A few real-world examples of fawning in a relationship include: 

  • Instinctively preparing dinner and your spouse’s favorite drink before they get home from work, usually to prevent abusive behavior from them. 
  • Unconsciously delaying your own wants and needs to please your partner, even when you’re in desperate need of self-care. 
  • Over-apologizing when things go wrong, even when the problem isn’t your fault. 
  • Agreeing to spend holidays with your partner’s family every year, even though you desperately want to see your own family, because you’re afraid of disappointing them. Related Reading: How to Deal With Family Around the Holidays
  • Constantly changing your opinions, preferences, or beliefs to match your partner’s views in order to avoid arguments or rejection.
  • Saying “yes” to intimacy when you don’t want it because you worry your partner will become upset, distant, or angry if you say no.
  • Avoiding bringing up concerns about your relationship because you fear conflict more than you value having your needs heard.
  • Letting your partner choose where to eat, what to watch, where to vacation, and how to spend money because advocating for your own preferences feels uncomfortable.
  • Taking responsibility for your partner’s emotions and spending significant time trying to make them happy, even when their feelings have nothing to do with you.
  • Staying silent when your partner says something hurtful or disrespectful because you’re afraid that standing up for yourself could lead to criticism, rejection, or abandonment.

Go through that list again and see if you (or someone you love) regularly engage in similar behaviors. If so, those behaviors could indicate fawning—and deeper traumatic issues. 
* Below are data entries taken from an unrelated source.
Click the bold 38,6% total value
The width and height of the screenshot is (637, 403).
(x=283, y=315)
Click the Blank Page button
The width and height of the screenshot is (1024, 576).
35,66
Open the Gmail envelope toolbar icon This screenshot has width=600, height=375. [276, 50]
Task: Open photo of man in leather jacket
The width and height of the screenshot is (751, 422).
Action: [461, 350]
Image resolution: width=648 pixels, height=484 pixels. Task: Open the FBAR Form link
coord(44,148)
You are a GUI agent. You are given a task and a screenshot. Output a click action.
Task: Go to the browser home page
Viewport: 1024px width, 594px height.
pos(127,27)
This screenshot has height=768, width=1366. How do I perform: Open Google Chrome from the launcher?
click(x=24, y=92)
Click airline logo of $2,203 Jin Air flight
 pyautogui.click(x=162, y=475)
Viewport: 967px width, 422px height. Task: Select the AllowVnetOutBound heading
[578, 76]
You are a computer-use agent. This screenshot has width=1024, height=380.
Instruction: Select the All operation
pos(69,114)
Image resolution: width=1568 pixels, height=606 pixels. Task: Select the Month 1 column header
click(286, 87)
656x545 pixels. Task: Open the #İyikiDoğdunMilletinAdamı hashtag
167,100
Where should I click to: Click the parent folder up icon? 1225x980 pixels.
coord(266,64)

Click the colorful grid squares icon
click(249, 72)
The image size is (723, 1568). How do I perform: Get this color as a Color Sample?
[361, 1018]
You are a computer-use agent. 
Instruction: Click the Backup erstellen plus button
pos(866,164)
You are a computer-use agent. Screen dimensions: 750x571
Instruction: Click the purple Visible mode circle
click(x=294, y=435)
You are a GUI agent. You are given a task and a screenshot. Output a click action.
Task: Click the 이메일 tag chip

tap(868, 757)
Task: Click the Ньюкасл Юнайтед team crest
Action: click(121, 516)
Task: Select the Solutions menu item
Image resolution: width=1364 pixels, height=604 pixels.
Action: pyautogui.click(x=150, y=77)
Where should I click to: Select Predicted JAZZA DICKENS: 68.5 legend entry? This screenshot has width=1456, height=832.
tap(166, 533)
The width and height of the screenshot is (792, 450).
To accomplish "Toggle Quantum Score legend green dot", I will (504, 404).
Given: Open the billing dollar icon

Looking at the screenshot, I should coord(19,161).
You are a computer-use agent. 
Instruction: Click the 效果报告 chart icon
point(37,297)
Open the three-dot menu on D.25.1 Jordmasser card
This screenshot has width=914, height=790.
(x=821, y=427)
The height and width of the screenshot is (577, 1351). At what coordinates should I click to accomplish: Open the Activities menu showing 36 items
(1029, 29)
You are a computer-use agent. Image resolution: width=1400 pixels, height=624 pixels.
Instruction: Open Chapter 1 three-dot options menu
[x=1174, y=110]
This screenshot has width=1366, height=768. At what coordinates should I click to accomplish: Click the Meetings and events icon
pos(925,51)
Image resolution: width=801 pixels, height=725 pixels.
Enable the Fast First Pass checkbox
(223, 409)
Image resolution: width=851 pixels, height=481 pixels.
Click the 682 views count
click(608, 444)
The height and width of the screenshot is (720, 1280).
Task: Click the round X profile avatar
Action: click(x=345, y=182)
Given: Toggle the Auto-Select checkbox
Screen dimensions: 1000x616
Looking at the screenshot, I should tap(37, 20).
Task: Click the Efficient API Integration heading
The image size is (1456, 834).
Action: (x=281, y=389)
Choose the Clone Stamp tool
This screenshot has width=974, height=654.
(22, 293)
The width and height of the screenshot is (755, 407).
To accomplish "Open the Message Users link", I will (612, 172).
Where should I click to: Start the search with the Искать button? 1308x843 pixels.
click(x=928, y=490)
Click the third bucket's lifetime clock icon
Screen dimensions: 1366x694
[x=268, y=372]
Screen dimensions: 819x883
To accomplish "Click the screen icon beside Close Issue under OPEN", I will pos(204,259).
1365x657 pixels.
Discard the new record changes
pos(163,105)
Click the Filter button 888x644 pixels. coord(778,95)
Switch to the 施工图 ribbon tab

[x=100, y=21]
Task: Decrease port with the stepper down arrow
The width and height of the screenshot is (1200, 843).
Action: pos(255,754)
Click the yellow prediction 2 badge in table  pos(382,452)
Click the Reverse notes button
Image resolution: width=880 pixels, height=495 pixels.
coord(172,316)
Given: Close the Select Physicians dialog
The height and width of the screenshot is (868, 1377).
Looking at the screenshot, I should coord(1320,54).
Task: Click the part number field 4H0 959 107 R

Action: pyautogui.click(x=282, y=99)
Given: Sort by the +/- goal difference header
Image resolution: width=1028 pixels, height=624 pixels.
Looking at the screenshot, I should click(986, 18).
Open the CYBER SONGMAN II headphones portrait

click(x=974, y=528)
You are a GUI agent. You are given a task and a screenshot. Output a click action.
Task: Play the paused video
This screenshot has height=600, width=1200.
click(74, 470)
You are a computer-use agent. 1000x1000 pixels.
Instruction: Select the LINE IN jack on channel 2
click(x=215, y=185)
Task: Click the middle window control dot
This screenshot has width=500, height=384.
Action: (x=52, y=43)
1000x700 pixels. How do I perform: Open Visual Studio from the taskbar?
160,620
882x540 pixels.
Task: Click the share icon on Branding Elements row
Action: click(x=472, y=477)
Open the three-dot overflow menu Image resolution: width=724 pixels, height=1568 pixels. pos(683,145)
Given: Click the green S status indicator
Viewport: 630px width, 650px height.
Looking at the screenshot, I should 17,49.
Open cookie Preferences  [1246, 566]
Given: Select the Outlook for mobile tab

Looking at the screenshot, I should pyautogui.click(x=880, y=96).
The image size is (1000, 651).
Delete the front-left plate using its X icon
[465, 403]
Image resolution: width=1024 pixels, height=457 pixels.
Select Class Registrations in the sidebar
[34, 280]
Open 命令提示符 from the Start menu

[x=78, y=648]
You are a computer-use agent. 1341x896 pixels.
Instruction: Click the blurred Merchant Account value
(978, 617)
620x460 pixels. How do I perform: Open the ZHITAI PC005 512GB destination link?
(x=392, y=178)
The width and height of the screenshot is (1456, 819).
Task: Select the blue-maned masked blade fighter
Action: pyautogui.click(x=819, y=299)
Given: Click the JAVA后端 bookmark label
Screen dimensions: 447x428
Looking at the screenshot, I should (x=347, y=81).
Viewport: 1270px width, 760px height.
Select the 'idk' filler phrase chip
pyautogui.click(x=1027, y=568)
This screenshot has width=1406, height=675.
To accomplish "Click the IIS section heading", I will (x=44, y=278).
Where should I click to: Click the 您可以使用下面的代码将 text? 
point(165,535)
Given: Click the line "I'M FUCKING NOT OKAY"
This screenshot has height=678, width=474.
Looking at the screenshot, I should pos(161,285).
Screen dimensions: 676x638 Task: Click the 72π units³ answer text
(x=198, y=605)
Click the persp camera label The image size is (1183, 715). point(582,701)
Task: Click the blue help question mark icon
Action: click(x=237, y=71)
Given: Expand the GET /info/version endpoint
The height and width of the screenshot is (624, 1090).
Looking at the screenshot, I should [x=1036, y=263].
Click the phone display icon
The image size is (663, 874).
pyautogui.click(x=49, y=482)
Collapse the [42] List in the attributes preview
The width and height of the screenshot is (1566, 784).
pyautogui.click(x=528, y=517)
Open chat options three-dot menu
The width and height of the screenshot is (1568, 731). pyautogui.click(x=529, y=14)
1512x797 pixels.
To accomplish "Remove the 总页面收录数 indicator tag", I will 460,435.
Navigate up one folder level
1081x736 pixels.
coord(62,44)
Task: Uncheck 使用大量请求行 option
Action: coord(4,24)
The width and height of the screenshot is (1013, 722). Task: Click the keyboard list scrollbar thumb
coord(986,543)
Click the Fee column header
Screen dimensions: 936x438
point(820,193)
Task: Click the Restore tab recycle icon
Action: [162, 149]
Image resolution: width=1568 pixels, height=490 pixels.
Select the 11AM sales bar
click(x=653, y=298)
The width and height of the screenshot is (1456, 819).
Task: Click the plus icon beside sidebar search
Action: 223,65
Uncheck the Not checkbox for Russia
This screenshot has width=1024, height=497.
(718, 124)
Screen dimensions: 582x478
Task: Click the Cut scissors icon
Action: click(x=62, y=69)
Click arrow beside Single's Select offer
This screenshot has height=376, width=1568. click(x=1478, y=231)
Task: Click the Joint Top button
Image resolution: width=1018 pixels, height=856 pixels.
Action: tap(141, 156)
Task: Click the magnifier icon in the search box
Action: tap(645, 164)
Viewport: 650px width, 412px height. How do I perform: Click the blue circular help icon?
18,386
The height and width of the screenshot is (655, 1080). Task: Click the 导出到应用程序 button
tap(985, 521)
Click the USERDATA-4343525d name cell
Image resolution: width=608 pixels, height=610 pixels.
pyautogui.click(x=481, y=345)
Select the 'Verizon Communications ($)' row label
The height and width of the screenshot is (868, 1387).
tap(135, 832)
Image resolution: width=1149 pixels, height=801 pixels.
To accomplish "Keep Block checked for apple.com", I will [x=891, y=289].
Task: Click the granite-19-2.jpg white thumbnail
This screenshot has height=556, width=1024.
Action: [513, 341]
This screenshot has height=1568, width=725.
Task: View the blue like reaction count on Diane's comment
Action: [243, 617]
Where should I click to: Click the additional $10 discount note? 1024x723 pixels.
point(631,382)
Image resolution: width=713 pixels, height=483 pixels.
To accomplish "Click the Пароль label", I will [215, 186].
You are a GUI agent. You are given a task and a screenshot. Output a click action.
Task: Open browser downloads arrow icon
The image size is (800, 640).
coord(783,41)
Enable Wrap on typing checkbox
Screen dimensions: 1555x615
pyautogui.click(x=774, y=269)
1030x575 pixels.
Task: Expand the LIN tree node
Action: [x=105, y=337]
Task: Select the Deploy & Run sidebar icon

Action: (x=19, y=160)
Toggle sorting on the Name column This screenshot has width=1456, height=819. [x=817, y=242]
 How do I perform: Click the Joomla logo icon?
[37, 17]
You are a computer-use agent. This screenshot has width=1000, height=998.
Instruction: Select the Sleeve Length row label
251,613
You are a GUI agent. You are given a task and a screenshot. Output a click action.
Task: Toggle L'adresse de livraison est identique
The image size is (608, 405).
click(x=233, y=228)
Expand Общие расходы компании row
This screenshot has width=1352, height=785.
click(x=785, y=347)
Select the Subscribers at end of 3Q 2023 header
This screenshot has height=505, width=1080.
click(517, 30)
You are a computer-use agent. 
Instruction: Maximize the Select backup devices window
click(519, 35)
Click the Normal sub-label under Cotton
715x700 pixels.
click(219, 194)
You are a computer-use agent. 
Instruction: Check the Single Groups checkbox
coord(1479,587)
Therapy to Overcome Fawning

Left untreated, fawning can negatively impact your health and your relationships with others. 

If you’re struggling with fawning or the trauma underneath it, we’re here to help. Contact us

We’ll pair you with a compassionate therapist who’s ready to help you explore your past to build a happier, more fulfilling future. 

Fawning FAQ

What is fawning in a relationship?

Fawning is a trauma response where someone prioritizes another person’s needs, emotions, or comfort to avoid conflict, rejection, or harm.

Is fawning the same as being kind or caring?

No. Healthy kindness comes from genuine love and connection, while fawning is often driven by fear, anxiety, or self-preservation.

What causes someone to develop fawning behaviors?

Fawning is commonly linked to past trauma, abusive relationships, childhood neglect, or environments where keeping others happy felt necessary for emotional or physical safety.

Can fawning happen in healthy relationships?

Yes. Even if a current relationship is healthy, people who learned to fawn earlier in life may continue the behavior automatically and unconsciously.

How do I know if I’m fawning?

Common signs include chronic people pleasing, difficulty setting boundaries, over-apologizing, suppressing emotions, and consistently putting others’ needs ahead of your own well-being.

Is fawning considered a trauma response?

Yes. Fawning is recognized as one of the body’s instinctive responses to danger, alongside fight, flight, and freeze.

Can fawning damage relationships?

Yes. While fawning may temporarily reduce conflict, it can create resentment, emotional disconnection, poor communication, and unhealthy relationship dynamics over time.